La Unión se alzó con el 33,8 por ciento de votos -una pérdida de 1,4 por ciento respecto a 2005- y podrá formar gobierno con el FDP, gracias al fuerte ascenso liberal, pero también a la debacle del SPD, que ha perdido 11 puntos y ayer se aprestaba a abrir un debate sobre su crisis.
El mes que Merkel se ha dado para cerrar el Gobierno se corresponde con el compromiso de ambas formaciones de «impulsar el crecimiento y la creación de empleo», en un momento «económicamente complejo», dijo la canciller.
La CDU cuenta para ello con el beneplácito del líder del FDP, Guido Westerwelle, quien expresó su propósito de emprender «cuanto antes» unas negociaciones «profundas y responsables», además de «acordes con el resultado de las elecciones». Es decir, que los liberales quieren un número de carteras acorde con el peso que van a tener en el Ejecutivo, aunque sin llegar al reparto paritario de ministerios al que obligaba la gran coalición.
Hay coincidencia programática entre los futuros socios en ámbitos como la ralentización del calendario de abandono de la energía nuclear, una cuestión a la que se cerró en banda el SPD. Sin embargo, una cuestión adyacente pueden perfilarse más controvertida; así, la exigencia de Westerwelle de debatir sobre la retirada de la veintena de cabezas nucleares que EE UU aún mantiene en la base de Buechel.

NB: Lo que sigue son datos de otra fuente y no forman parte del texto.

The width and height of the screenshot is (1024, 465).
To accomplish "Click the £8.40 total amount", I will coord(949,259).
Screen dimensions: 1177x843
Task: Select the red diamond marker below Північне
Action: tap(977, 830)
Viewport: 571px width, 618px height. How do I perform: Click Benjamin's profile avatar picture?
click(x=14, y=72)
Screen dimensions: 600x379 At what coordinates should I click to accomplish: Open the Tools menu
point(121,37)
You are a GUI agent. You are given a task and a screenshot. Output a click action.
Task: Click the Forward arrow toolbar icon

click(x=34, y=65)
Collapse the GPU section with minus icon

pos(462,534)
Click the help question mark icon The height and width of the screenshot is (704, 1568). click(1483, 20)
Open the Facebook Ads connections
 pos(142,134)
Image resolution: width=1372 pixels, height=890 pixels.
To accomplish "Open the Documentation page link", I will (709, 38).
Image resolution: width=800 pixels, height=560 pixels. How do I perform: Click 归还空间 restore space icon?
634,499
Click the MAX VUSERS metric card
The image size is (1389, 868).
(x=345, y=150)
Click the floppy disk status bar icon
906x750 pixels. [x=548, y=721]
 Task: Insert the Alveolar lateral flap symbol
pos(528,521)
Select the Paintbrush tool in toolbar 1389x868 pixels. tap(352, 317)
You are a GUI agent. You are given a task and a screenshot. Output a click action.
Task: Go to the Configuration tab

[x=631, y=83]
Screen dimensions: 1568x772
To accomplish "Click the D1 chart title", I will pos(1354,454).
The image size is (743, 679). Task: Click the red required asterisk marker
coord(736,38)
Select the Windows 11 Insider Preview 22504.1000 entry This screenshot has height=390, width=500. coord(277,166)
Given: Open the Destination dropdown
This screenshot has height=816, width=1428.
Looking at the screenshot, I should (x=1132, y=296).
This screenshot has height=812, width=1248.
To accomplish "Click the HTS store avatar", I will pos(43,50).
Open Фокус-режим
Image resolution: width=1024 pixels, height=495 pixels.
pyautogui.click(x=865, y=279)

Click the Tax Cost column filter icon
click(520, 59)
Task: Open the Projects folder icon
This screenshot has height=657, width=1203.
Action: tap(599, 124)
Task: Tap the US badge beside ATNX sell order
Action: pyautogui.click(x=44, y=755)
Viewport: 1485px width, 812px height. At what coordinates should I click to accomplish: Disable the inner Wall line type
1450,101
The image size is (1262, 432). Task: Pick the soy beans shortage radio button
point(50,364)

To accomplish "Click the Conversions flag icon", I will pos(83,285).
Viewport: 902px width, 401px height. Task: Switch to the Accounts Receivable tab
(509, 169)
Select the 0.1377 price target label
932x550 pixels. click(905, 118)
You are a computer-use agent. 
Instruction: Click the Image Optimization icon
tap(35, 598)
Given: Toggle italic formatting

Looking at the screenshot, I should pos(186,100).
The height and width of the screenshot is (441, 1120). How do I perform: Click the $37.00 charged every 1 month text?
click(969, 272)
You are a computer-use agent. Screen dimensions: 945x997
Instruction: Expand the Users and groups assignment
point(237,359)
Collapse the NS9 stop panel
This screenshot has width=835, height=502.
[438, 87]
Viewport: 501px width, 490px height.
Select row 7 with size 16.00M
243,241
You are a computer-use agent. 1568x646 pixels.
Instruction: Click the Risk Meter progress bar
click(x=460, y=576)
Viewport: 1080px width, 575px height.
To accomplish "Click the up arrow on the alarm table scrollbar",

La celeridad en las negociaciones entre la CDU y el FDP es clave para Merkel, dado que el SPD se propone pasar cuanto antes a la labor de oposición. El actual ministro de Exteriores y vicecanciller, el derrotado aspirante Frank-Walter Steinmeier, pasará a ser jefe del grupo parlamentario en la oposición, lo que, como recordó medio en broma Merkel, «es tarea incompatible con la de miembro del Gobierno».
«Espero que siga siendo mi vicecanciller hasta el fin de la legislatura», ironizó Merkel, quien pidió así a sus aún socios no dejarse llevar por la precipitación tras la dolorosa derrota. Merkel puede ironizar, aunque ella misma se hace preguntas acerca de la pérdida registrada en sus filas. La canciller ha encargado un análisis sobre el resultado de los comicios del domingo, el segundo peor para la CDU desde 1949.